◆ **SUPPLIED RECORDS**
* * *

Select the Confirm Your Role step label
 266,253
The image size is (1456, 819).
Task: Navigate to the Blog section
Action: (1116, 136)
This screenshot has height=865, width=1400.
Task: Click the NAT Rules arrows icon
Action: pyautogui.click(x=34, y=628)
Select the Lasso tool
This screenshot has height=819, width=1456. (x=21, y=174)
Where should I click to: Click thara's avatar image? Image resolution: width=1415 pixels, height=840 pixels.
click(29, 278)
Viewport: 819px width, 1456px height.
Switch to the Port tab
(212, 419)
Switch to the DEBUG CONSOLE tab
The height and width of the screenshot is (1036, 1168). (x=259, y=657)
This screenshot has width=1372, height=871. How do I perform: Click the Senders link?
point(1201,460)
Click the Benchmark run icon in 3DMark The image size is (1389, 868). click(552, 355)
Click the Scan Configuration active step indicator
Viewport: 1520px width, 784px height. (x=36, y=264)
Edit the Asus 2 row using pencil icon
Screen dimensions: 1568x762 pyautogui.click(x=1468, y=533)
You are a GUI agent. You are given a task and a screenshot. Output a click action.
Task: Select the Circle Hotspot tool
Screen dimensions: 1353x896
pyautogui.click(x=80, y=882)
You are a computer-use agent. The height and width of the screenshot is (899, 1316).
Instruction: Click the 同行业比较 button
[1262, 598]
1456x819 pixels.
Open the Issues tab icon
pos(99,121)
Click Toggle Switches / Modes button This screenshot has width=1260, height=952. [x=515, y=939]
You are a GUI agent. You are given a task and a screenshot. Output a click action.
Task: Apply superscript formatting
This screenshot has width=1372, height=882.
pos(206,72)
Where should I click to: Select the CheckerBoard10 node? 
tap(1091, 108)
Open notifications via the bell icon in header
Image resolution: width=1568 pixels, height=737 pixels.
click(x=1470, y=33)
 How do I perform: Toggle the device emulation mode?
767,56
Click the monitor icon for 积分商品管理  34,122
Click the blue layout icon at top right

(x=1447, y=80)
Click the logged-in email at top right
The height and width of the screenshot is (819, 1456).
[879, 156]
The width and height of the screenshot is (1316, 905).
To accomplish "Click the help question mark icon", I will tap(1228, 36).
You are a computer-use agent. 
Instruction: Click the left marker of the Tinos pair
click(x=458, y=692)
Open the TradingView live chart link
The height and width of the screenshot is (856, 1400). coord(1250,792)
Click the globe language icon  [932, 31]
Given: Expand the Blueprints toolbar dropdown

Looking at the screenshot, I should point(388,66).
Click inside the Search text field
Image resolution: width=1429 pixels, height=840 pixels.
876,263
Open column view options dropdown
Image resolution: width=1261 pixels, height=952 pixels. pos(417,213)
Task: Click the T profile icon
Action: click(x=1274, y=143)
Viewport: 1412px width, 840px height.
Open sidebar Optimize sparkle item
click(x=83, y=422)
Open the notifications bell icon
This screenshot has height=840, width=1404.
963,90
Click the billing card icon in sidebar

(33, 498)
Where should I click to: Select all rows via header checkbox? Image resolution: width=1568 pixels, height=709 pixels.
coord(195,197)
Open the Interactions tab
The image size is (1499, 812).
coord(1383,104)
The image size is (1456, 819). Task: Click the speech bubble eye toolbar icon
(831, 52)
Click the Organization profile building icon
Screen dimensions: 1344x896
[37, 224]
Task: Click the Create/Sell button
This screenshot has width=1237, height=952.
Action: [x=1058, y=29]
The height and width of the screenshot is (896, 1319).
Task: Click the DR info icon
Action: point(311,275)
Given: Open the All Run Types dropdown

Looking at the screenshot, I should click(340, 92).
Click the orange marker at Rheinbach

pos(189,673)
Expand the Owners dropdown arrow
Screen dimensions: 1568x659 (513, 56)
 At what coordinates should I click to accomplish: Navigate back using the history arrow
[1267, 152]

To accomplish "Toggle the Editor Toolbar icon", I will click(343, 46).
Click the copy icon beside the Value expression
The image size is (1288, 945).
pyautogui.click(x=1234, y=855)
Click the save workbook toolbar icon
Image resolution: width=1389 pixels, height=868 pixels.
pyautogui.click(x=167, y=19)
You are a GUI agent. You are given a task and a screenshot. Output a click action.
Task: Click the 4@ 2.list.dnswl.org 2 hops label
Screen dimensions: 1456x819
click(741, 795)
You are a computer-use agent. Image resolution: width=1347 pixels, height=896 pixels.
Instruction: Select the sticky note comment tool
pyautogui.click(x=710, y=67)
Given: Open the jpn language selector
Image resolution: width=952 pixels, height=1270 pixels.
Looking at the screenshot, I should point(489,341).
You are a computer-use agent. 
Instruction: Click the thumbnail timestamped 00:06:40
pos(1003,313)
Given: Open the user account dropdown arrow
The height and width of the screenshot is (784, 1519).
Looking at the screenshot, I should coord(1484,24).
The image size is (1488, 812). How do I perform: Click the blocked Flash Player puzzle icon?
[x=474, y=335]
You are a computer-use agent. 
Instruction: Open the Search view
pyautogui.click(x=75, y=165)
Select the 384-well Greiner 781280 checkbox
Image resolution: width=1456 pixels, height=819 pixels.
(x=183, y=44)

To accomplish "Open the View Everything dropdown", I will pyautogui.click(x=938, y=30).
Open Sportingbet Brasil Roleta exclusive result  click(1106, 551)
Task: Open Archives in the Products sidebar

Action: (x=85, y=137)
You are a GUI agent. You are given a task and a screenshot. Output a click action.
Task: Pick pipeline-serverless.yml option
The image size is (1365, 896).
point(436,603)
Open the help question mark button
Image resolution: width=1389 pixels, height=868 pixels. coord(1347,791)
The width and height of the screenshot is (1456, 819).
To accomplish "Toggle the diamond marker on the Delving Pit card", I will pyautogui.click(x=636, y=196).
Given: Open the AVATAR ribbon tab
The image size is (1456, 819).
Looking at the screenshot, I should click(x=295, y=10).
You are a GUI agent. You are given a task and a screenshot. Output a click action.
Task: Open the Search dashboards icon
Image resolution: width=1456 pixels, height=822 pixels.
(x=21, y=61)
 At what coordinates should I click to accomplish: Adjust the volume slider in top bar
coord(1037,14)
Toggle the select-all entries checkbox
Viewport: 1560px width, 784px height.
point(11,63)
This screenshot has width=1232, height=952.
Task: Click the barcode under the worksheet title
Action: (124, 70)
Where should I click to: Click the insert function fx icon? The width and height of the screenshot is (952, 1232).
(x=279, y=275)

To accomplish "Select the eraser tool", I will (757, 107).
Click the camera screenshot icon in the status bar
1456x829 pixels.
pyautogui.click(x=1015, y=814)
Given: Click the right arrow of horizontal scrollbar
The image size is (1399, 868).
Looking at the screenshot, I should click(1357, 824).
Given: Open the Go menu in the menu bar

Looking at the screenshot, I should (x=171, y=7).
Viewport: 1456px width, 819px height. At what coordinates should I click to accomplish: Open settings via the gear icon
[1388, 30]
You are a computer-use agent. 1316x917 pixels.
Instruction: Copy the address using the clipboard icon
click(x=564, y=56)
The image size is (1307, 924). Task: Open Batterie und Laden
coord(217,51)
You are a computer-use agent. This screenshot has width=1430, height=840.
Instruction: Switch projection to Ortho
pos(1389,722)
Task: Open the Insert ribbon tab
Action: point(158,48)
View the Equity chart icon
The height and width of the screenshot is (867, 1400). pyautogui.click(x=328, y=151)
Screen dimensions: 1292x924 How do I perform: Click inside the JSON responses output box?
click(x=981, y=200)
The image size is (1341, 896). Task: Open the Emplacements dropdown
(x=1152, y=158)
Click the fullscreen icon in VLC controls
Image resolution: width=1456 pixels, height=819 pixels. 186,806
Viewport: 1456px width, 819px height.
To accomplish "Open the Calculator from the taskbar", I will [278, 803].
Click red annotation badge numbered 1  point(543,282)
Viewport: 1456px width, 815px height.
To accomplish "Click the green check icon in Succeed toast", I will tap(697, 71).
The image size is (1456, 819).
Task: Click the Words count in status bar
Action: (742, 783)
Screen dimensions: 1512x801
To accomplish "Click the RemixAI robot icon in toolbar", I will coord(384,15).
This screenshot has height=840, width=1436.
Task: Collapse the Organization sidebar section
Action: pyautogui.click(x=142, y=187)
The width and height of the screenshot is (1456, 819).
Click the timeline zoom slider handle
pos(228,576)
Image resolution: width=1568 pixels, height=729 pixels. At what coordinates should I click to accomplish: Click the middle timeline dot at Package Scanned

* * *

◆ **PROBLEM TO SOLVE**
Wherever "language" occurs in the records above, copy the line it sits in.

◆ **ANSWER AREA**
Click the globe language icon  [932, 31]
Given: Open the jpn language selector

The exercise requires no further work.